Fourth, when using the Berkeley DB Transactional Data Store product, the page size may affect the errors from which your database can recover See Berkeley DB recoverability for more information.

Selecting a cache size

The size of the cache used for the underlying database can be specified by calling the DB->set_cachesize() method. Choosing a cache size is, unfortunately, an art. Your cache must be at least large enough for your working set plus some overlap for unexpected situations.

When using the Btree access method, you must have a cache big enough for the minimum working set for a single access. This will include a root page, one or more internal pages (depending on the depth of your tree), and a leaf page. If your cache is any smaller than that, each new page will force out the least-recently-used page, and Berkeley DB will re-read the root page of the tree anew on each database request.

If your keys are of moderate size (a few tens of bytes) and your pages are on the order of 4KB to 8KB, most Btree applications will be only three levels. For example, using 20 byte keys with 20 bytes of data associated with each key, a 8KB page can hold roughly 400 keys (or 200 key/data pairs), so a fully populated three-level Btree will hold 32 million key/data pairs, and a tree with only a 50% page-fill factor will still hold 16 million key/data pairs. We rarely expect trees to exceed five levels, although Berkeley DB will support trees up to 255 levels.

The rule-of-thumb is that cache is good, and more cache is better. Generally, applications benefit from increasing the cache size up to a point, at which the performance will stop improving as the cache size increases. When this point is reached, one of two things have happened: either the cache is large enough that the application is almost never having to retrieve information from disk, or, your application is doing truly random accesses, and therefore increasing size of the cache doesn't significantly increase the odds of finding the next requested information in the cache. The latter is fairly rare -- almost all applications show some form of locality of reference.

That said, it is important not to increase your cache size beyond the capabilities of your system, as that will result in reduced performance. Under many operating systems, tying down enough virtual memory will cause your memory and potentially your program to be swapped. This is especially likely on systems without unified OS buffer caches and virtual memory spaces, as the buffer cache was allocated at boot time and so cannot be adjusted based on application requests for large amounts of virtual memory.

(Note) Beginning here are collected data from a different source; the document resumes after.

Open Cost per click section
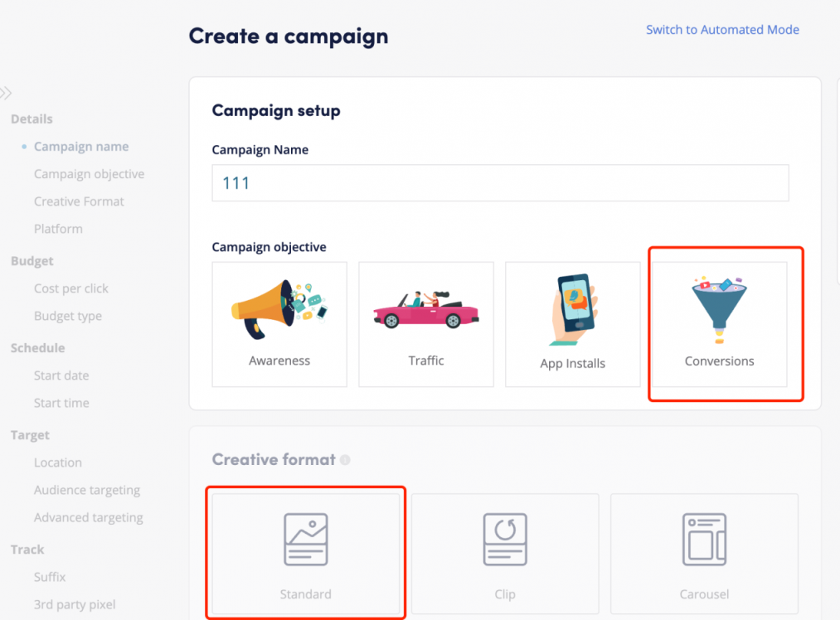This screenshot has width=840, height=620. (x=71, y=288)
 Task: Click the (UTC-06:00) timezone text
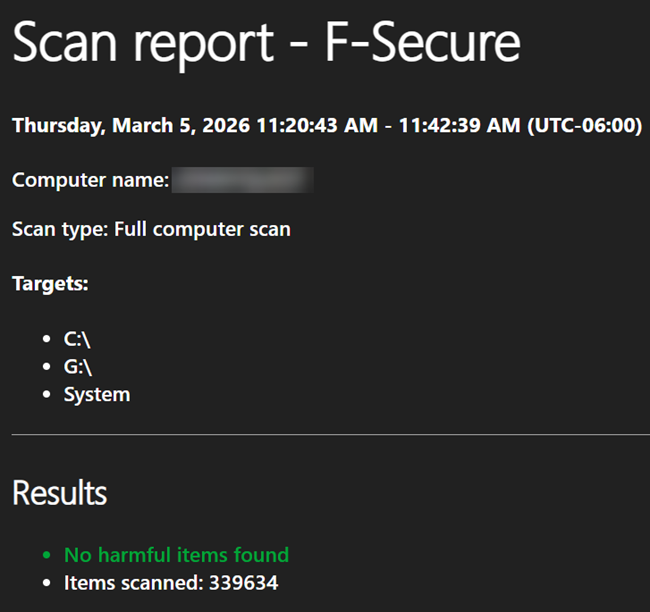click(585, 126)
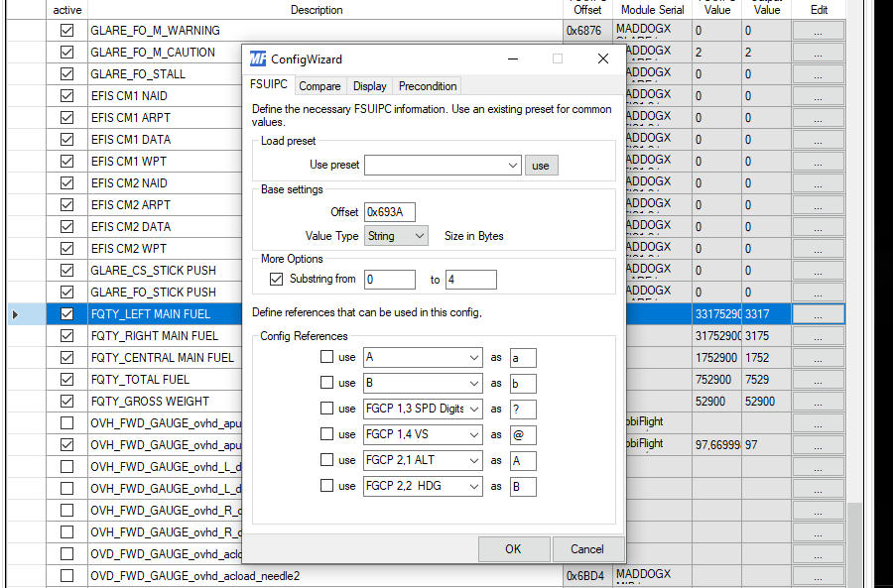Toggle the Substring from checkbox
The image size is (893, 588).
(277, 280)
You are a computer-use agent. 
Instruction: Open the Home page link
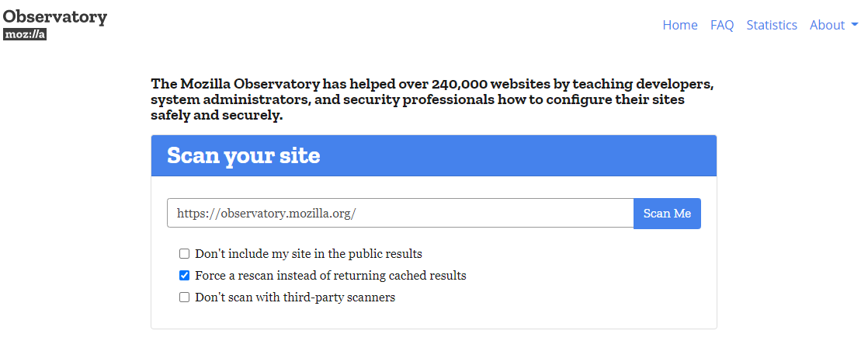679,25
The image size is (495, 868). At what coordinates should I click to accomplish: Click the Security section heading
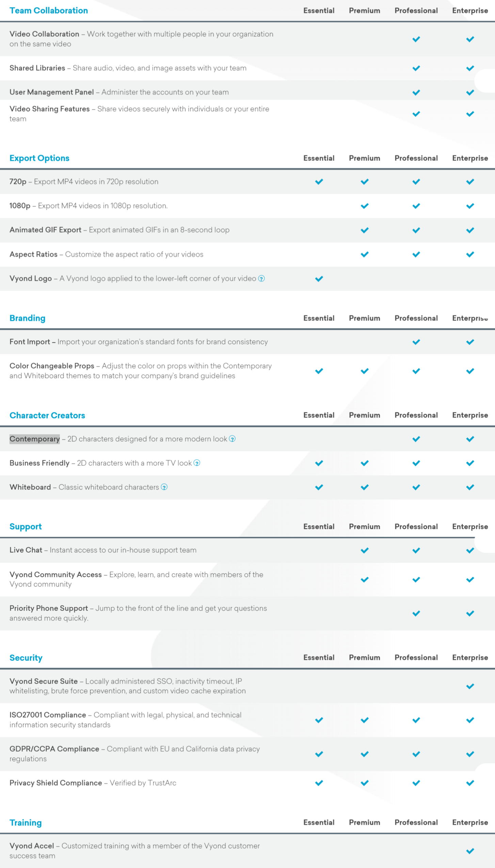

For example, even if accesses are truly random within a Btree, your access pattern will favor internal pages to leaf pages, so your cache should be large enough to hold all internal pages. In the steady state, this requires at most one I/O per operation to retrieve the appropriate leaf page.

You can use the db_stat utility to monitor the effectiveness of your cache. The following output is excerpted from the output of that utility's -m option:

prompt: db_stat -m
131072  Cache size (128K).
4273    Requested pages found in the cache (97%).
134     Requested pages not found in the cache.
18      Pages created in the cache.
116     Pages read into the cache.
93      Pages written from the cache to the backing file.
5       Clean pages forced from the cache.
13      Dirty pages forced from the cache.
0       Dirty buffers written by trickle-sync thread.
130     Current clean buffer count.
4       Current dirty buffer count.

The statistics for this cache say that there have been 4,273 requests of the cache, and only 116 of those requests required an I/O from disk. This means that the cache is working well, yielding a 97% cache hit rate. The db_stat utility will present these statistics both for the cache as a whole and for each file within the cache separately.

Selecting a byte order

Database files created by Berkeley DB can be created in either little- or big-endian formats. The byte order used for the underlying database is specified by calling the DB->set_lorder() method. If no order is selected, the native format of the machine on which the database is created will be used.

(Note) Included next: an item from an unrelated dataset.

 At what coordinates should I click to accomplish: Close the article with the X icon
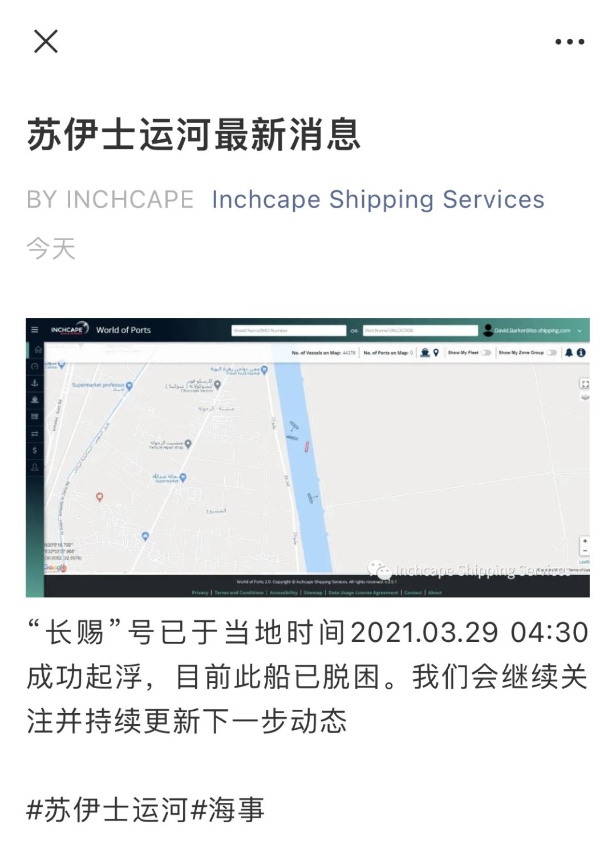(46, 41)
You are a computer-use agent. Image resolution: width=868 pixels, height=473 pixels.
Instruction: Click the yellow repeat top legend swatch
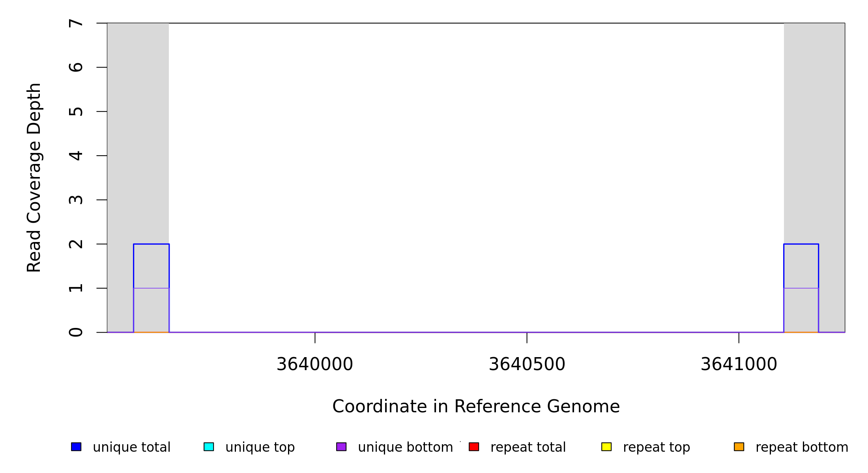(606, 447)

Berkeley DB databases are architecture independent, and any format database can be used on a machine with a different native format. In this case, as each page that is read into or written from the cache must be converted to or from the host format, and databases with non-native formats will incur a performance penalty for the run-time conversion.

It is important to note that the Berkeley DB access methods do no data conversion for application specified data. Key/data pairs written on a little-endian format architecture will be returned to the application exactly as they were written when retrieved on a big-endian format architecture.

Duplicate data items

The Btree and Hash access methods support the creation of multiple data items for a single key item. By default, multiple data items are not permitted, and each database store operation will overwrite any previous data item for that key. To configure Berkeley DB for duplicate data items, call the DB->set_flags() method with the DB_DUP flag. Only one copy of the key will be stored for each set of duplicate data items. If the Btree access method comparison routine returns that two keys compare equally, it is undefined which of the two keys will be stored and returned from future database operations.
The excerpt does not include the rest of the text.